## Your task
Counting the line with "Site Privacy (41, 2486)" as the last one, copy out the lines of the data exactly from the first onward.

Dataset entries:
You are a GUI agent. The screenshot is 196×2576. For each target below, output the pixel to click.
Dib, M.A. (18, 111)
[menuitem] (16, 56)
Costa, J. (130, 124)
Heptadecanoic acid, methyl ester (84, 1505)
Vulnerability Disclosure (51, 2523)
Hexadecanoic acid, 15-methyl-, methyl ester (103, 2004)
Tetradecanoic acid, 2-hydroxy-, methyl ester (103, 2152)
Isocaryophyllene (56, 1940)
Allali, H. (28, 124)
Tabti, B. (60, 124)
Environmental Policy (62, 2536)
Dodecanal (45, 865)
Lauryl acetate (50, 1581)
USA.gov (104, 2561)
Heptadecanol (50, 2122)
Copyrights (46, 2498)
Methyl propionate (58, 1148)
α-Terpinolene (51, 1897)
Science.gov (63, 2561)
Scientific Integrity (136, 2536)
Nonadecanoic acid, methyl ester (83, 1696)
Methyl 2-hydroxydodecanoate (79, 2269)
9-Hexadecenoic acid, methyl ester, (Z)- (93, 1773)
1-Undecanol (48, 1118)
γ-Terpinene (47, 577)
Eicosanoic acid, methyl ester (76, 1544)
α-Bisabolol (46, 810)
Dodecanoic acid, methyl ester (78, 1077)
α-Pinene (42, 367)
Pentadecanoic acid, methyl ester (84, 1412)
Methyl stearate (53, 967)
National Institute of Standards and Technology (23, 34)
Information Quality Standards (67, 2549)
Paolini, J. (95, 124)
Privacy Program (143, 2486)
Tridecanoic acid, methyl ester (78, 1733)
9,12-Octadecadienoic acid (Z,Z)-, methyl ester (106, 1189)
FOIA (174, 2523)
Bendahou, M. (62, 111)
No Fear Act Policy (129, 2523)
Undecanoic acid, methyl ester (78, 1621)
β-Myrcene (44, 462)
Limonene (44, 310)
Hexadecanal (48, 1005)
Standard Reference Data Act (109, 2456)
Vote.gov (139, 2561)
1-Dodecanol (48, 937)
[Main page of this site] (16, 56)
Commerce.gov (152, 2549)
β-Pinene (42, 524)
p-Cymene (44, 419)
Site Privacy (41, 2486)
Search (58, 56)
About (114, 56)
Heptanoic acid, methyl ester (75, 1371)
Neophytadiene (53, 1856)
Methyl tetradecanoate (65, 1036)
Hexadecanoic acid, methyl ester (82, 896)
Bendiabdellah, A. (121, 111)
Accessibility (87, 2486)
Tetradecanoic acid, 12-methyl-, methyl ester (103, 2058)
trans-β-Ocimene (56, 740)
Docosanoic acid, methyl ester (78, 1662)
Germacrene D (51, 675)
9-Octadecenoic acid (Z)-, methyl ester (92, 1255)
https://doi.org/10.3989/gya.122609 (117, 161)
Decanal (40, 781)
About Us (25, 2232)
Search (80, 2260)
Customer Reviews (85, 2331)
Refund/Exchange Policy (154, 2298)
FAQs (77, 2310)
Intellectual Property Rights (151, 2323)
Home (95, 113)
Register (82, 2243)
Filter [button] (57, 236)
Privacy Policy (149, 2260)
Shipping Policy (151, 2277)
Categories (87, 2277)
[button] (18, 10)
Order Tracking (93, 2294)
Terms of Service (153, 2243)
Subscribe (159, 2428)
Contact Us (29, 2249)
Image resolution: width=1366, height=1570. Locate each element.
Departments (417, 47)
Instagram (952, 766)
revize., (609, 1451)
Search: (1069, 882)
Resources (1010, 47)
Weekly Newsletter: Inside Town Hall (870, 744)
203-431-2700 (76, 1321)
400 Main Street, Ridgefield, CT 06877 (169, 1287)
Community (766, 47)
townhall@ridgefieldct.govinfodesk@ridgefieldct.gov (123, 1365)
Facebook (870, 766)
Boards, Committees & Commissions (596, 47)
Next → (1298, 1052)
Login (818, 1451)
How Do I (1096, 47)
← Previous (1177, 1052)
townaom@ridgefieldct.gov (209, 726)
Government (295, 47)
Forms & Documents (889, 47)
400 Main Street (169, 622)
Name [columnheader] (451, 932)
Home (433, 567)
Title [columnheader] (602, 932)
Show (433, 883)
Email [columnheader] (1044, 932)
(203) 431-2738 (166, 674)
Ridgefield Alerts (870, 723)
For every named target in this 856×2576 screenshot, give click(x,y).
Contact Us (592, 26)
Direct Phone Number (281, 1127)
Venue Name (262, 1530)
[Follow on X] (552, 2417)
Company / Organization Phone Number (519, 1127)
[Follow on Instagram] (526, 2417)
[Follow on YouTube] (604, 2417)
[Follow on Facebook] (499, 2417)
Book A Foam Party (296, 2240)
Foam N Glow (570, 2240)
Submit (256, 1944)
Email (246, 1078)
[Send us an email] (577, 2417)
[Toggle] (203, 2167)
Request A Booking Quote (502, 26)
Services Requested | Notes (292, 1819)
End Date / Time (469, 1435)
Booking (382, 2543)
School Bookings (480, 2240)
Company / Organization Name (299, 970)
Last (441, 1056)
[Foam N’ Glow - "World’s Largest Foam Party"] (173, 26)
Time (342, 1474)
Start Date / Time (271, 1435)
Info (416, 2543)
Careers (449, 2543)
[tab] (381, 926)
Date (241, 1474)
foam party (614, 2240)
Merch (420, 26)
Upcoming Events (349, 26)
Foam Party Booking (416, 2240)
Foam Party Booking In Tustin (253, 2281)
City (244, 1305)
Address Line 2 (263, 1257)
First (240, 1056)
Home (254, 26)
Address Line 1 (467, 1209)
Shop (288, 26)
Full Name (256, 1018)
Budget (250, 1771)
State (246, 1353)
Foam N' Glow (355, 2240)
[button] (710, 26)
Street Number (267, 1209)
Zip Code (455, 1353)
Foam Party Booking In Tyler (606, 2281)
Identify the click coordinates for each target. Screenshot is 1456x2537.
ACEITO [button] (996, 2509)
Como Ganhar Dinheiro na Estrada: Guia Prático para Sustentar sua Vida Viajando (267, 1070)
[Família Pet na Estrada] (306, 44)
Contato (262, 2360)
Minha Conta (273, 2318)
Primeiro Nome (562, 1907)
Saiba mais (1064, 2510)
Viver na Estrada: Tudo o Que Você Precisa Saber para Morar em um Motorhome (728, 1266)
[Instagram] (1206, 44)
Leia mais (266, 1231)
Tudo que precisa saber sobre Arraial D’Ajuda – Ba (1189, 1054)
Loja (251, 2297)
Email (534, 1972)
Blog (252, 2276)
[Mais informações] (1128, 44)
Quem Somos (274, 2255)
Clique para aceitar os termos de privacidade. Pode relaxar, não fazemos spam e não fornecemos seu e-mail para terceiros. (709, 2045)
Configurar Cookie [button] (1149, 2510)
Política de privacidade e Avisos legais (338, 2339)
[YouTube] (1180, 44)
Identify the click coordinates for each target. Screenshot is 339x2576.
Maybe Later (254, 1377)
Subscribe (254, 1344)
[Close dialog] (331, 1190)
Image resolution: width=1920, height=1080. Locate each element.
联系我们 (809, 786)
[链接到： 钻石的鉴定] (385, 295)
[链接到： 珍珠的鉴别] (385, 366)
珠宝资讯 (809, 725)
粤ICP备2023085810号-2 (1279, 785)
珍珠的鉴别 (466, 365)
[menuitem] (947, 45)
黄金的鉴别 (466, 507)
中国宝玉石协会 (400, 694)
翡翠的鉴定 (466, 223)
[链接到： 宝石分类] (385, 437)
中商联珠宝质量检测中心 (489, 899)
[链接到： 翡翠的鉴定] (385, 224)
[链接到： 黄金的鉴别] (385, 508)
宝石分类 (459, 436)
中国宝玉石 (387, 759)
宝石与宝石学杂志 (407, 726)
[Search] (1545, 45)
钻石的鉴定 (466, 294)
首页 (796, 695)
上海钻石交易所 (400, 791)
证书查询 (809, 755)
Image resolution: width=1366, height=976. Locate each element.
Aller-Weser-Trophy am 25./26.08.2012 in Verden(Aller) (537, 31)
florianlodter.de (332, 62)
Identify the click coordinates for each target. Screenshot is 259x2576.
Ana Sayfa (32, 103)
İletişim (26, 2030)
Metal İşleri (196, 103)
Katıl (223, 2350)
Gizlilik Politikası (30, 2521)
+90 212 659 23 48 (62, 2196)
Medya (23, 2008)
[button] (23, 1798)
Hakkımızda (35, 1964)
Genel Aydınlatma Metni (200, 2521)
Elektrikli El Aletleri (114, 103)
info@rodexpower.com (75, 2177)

## Result of this task
You are a GUI agent. The screenshot is 196×2576. For each target below, output the pixel to click.
Dib, M.A. (18, 111)
[menuitem] (16, 56)
Costa, J. (130, 124)
Heptadecanoic acid, methyl ester (84, 1505)
Vulnerability Disclosure (51, 2523)
Hexadecanoic acid, 15-methyl-, methyl ester (103, 2004)
Tetradecanoic acid, 2-hydroxy-, methyl ester (103, 2152)
Isocaryophyllene (56, 1940)
Allali, H. (28, 124)
Tabti, B. (60, 124)
Environmental Policy (62, 2536)
Dodecanal (45, 865)
Lauryl acetate (50, 1581)
USA.gov (104, 2561)
Heptadecanol (50, 2122)
Copyrights (46, 2498)
Methyl propionate (58, 1148)
α-Terpinolene (51, 1897)
Science.gov (63, 2561)
Scientific Integrity (136, 2536)
Nonadecanoic acid, methyl ester (83, 1696)
Methyl 2-hydroxydodecanoate (79, 2269)
9-Hexadecenoic acid, methyl ester, (Z)- (93, 1773)
1-Undecanol (48, 1118)
γ-Terpinene (47, 577)
Eicosanoic acid, methyl ester (76, 1544)
α-Bisabolol (46, 810)
Dodecanoic acid, methyl ester (78, 1077)
α-Pinene (42, 367)
Pentadecanoic acid, methyl ester (84, 1412)
Methyl stearate (53, 967)
National Institute of Standards and Technology (23, 34)
Information Quality Standards (67, 2549)
Paolini, J. (95, 124)
Privacy Program (143, 2486)
Tridecanoic acid, methyl ester (78, 1733)
9,12-Octadecadienoic acid (Z,Z)-, methyl ester (106, 1189)
FOIA (174, 2523)
Bendahou, M. (62, 111)
No Fear Act Policy (129, 2523)
Undecanoic acid, methyl ester (78, 1621)
β-Myrcene (44, 462)
Limonene (44, 310)
Hexadecanal (48, 1005)
Standard Reference Data Act (109, 2456)
Vote.gov (139, 2561)
1-Dodecanol (48, 937)
[Main page of this site] (16, 56)
Commerce.gov (152, 2549)
β-Pinene (42, 524)
p-Cymene (44, 419)
Site Privacy (41, 2486)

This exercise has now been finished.